→ Selected extract

|Architect||Barnett, Haynes & Barnett|
|Architectural style||Colonial Revival, Other|
|NRHP Reference #||80002378 |
|Added to NRHP||September 18, 1980|
Rockcliffe Mansion is located in Hannibal, Missouri (USA) and was built in 1898 by John J. Cruikshank, Jr., a descendant of Scottish immigrants, whose fortune was founded on lumber. He erected the residence on [West] Bird Street. It came to be acknowledged as the most imposing, beautiful and costly residential structure in that part of the state of Missouri. "By reason of its location on a high, rocky eminence, overlooking the entire city [and the Mississippi River], it [was] termed 'Rock Cliff' [later known as "Rockcliffe"], and is one of the many attractions of the city invariably viewed by strangers and tourists visiting Hannibal." It is located in the Maple Avenue Historic District.
Rockcliffe is a massive 13,500-square-foot (1,250 m2) Colonial Revival/Georgian Style residence, "with large columns and porches almost circling the building," built of double-brick wall construction, and designed by the St. Louis firm of Barnett, Haynes & Barnett, the firm which also planned "the Governor's Mansion in Jefferson City, the St. Louis Cathedral, and other fine buildings."
"The staid exterior featuring a monumental double-height portico with Corinthian columns gives no hint of the richness within - an interior embellished with exotic woods, South African pink marble, and Tiffany glass. The owner's business connection in lumber and construction presumably helped control building costs, which are nevertheless reported to have been $125,000. A St. Louis newspaper cited it as the finest residence in the state soon after [he, his wife and four daughters] moved into the house in 1900. When the family moved out in 1924 after Cruikshank's death, no one else ever moved in; the house sat empty for 43 years, except for a caretaker family who lived there for a number of years.
Arranged around the central hall are grand public rooms meant for entertaining. To one side is the Reception Room, with gilded wallpaper, quarter-sawn oak paneling, and Tiffany fixtures, furnished with a lemonwood sideboard and olivewood reception table commissioned in Florence. The pink and green Music Room is anchored at each end by a grand piano; the Green Room reflects the sensibilities of Mrs. Cruikshank in its gold leaf and garlands, lace and velvet drapes, and white onyx fireplace. Friend and writer Mark Twain [the guest of honor on his last visit to Hannibal] addressed 300 guests and Hannibal citizens from the double staircase [leading to] the second floor during his visit in 1902. The Moorish Room provides the de rigueur eclecticism embraced by the period [including L.C. Tiffany lighting fixtures and stained glass windows]."

Data for locating words and elements
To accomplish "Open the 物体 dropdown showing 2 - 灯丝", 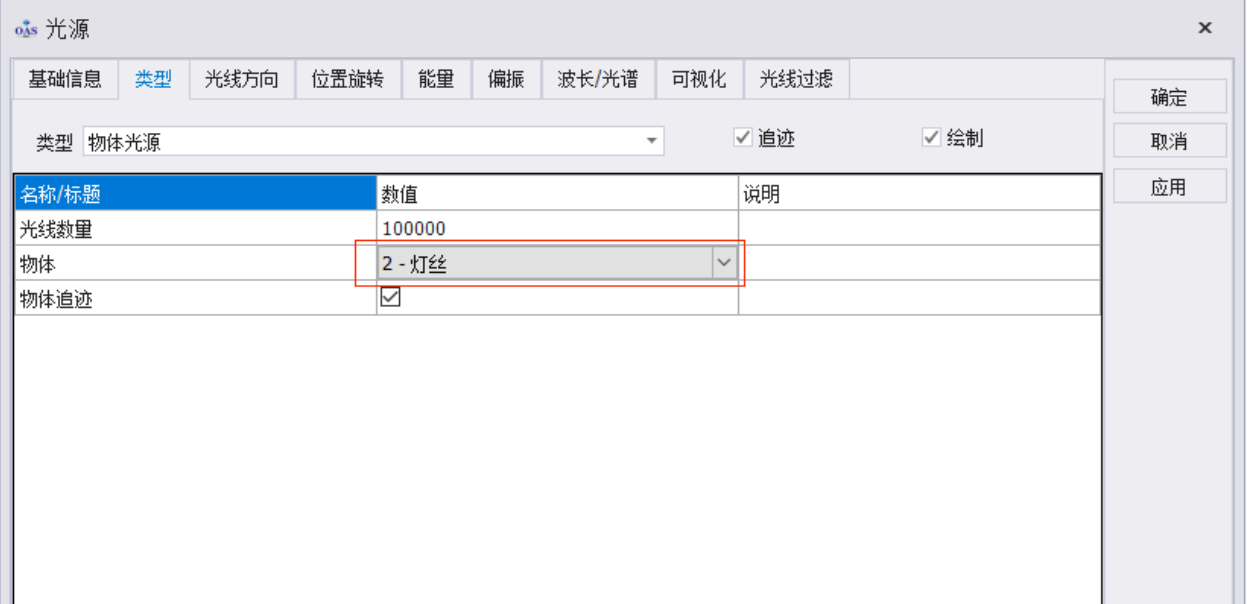I will (x=723, y=264).
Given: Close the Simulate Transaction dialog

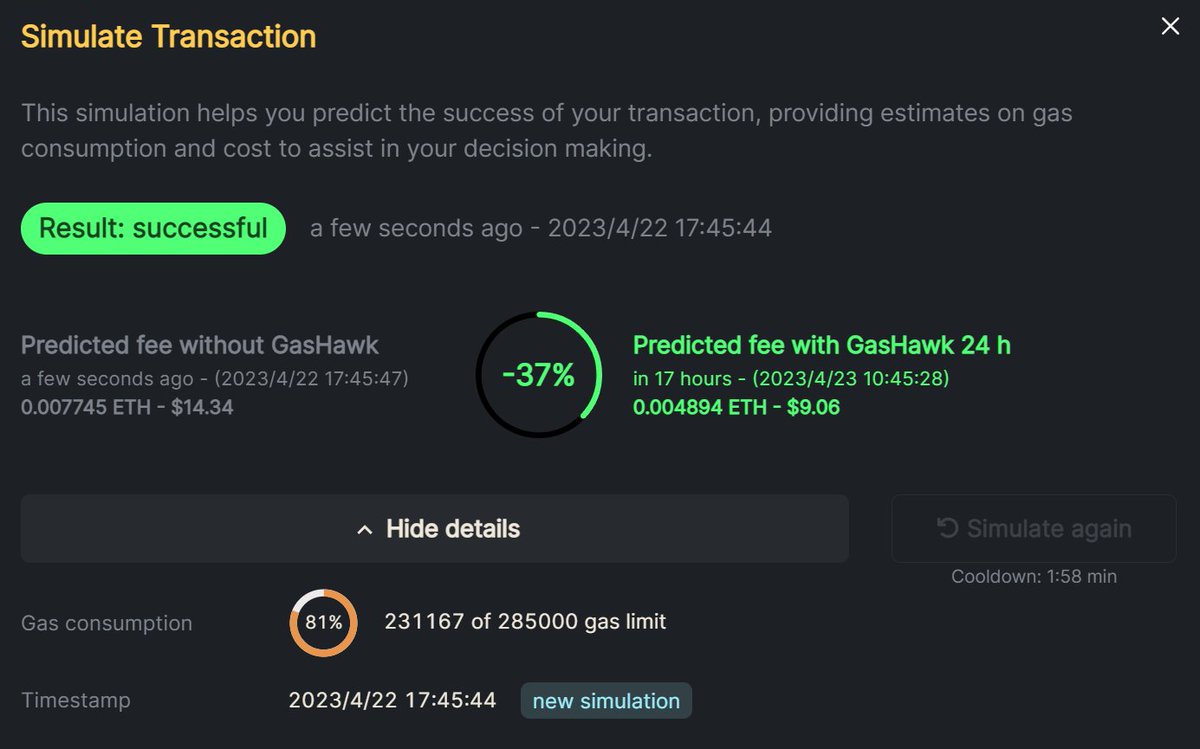Looking at the screenshot, I should pos(1170,27).
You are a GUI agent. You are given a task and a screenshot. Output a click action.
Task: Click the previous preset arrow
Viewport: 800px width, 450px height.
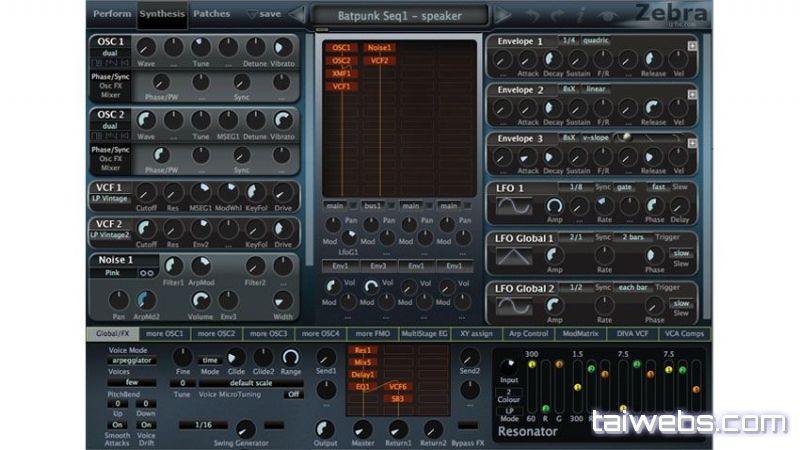pyautogui.click(x=298, y=15)
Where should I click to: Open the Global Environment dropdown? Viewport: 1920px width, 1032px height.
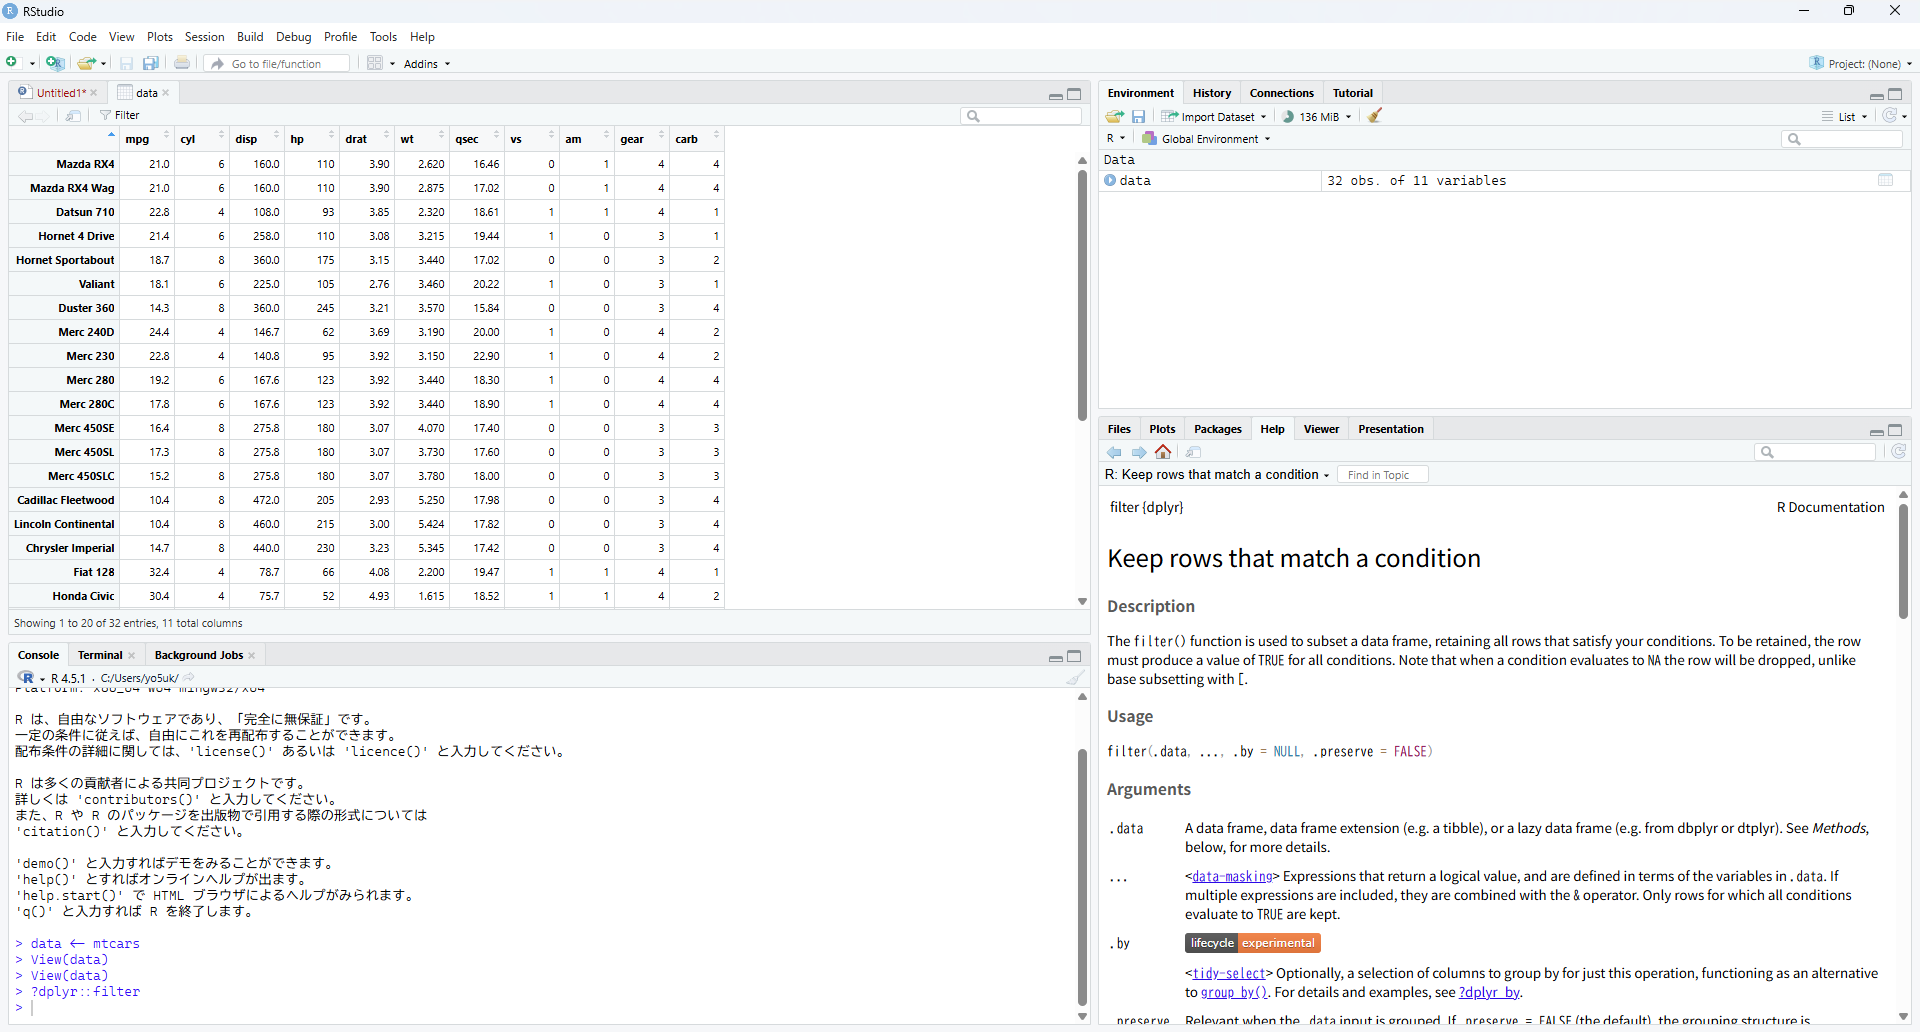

→ Problem description
According to the Rockcliffe Mansion text, how many years did the house sit empty after the family moved out in 1924? Rely only on the Rockcliffe Mansion text, not the entries.

→ Correct result
43 years.